| ACTION ITEM |
Across the whole listing, copy out every line that includes the string "column".

| DATASET EXTRACT |

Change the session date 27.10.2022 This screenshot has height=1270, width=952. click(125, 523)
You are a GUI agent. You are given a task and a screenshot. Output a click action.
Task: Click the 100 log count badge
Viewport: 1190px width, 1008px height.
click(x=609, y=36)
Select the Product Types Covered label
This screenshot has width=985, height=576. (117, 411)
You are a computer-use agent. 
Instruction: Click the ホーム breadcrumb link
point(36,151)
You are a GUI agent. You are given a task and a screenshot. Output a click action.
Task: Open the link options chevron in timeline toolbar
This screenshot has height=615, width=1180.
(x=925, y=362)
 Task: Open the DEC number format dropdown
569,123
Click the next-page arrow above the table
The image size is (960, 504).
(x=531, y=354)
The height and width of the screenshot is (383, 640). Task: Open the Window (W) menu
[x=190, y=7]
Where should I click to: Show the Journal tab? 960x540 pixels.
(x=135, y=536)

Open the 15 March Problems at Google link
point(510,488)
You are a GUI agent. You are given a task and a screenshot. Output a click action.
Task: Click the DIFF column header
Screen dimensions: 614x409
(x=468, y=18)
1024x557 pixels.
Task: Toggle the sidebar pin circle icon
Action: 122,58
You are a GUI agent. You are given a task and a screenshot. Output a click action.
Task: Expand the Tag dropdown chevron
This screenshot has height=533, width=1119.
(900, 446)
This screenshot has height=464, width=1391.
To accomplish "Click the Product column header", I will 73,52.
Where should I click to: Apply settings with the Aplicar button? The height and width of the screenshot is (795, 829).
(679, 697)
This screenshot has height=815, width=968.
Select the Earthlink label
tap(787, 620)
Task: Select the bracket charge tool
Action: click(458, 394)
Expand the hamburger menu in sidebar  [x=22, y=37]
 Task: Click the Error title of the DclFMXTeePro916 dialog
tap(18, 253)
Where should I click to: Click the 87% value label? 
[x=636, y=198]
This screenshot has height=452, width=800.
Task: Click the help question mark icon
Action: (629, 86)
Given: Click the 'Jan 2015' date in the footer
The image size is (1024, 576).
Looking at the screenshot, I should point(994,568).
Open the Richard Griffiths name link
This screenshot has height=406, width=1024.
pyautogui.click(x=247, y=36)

| RESPONSE TO THE EXERCISE |
Task: Click the DIFF column header
To accomplish "Click the Product column header", I will 73,52.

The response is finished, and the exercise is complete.